The driving forces behind the move towards unmanned vessels
When you analyse the driving forces behind the move to an unmanned operation it’s clear that the impetus is not coming from within the industry. Ask most ship operators if they would trust an autonomous ship and I suspect you can guess the answer. The momentum is building because of the wider trend of autonomous, intelligent and unmanned transport that is developing as part of new Industry 4.0 supply chains and personal mobility driven by cargo owners, manufacturers and consumers the world over. Transparency, flexibility, reliability and environmentally acceptable operations are the real drivers as vertical industries merge into intelligent transport systems.

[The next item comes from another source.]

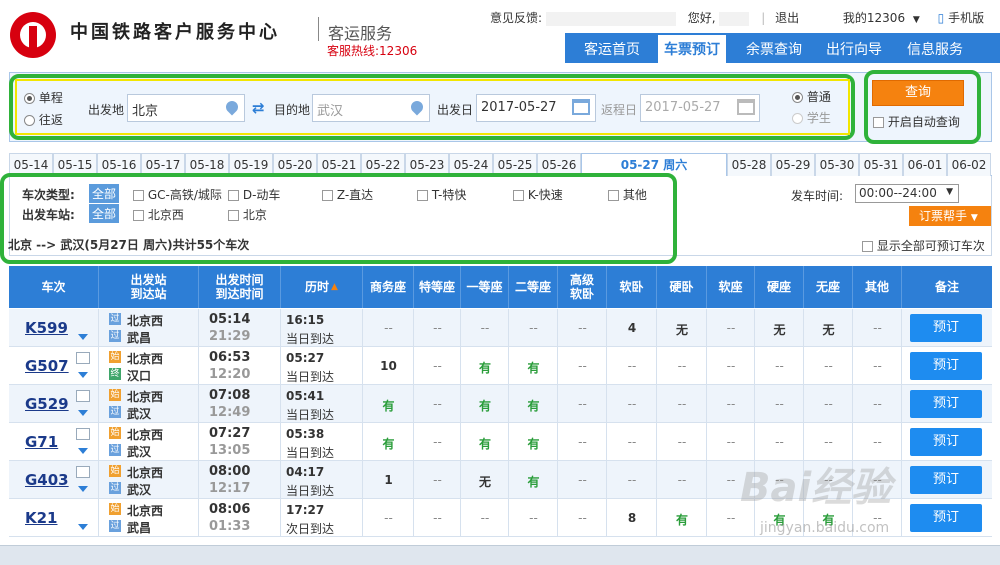 This screenshot has height=565, width=1000. What do you see at coordinates (149, 287) in the screenshot?
I see `col-station: 出发站 到达站` at bounding box center [149, 287].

Automation means that eventually every single vehicle will likely be autonomous and we won’t be talking about ‘trucks’ and ‘ships’.
This provides a huge first-mover opportunity for the small vessel sector where investment and acquisition of competencies and expertise in this area could futureproof businesses whilst the rest of the market grapples with overcapacity and slow economic growth. Small vessels are going to be the pioneers in this sea-change and we’ve already seen Svitzer demonstrate the first remotely operated tug in Copenhagen harbour, Wartsila take control of a PSV off the coast of Scotland, from a control centre in San Diego, and the tank testing of the Yara Birkeland due to enter service in 2019. The latter is an electric, self-docking, self-unloading, autonomous unmanned container ship. Perhaps of most significance in this ground-breaking project is that it’s being conceived and delivered not by a ship operator but a fertiliser company.

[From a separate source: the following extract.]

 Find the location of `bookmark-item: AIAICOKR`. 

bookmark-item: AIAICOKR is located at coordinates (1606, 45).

This speaks to a wider trend, that automation on this scale will reduce the specialist knowledge required to operate ships in future and open up the industry to others who may be less respectful of its traditions. The opportunity for incumbent operators though is twofold. Firstly, to specialise in the management and operation of autonomous small commercial vessels – perhaps though providing an operating platform for such vessels to others. Secondly, as the regulatory environment changes for the larger sectors, to provide expertise and operating platforms for these operators too.
Effects on crew
Automation in maritime, as with trucking, will also bring less favourable effects. Most notable of these will be the reduction in the number of people we need. For shipping that’s likely to be a 70% reduction in the number of deck officers and ratings required. There will be a transitional period where autonomous ships will remain manned, but beyond that there will also be a requirement for operation centres that can intervene when the technology encounters a problem – and these centres will require competent trained staff with seafaring experience. How many we will need remains to be seen but it’s unlikely that, when the transitional phase is over, we will still have remotely controlled ships that will be piloted from shore – even in highly congested waters.
The technology needed to operate vessels autonomously is already available but the vessels themselves will need to be standardised in order that they can operate for significant periods without maintenance. If this can be achieved, we will likely move to an aero based model where vessels will be routinely taken out of service for maintenance work – replacing sea-going staff with shore based maintenance teams which could deliver largely secure jobs and future requirements for engineering staff.
At Futurenautics we tell our clients to think big and start small. Nowhere is that more apt than in the small vessel sector. We also say that the future isn’t somewhere you go it’s something you create, and autonomous vessels are as big an opportunity for the small vessel sector as they are threat. Owners and operators just need to embrace the change and show the rest of the industry the way.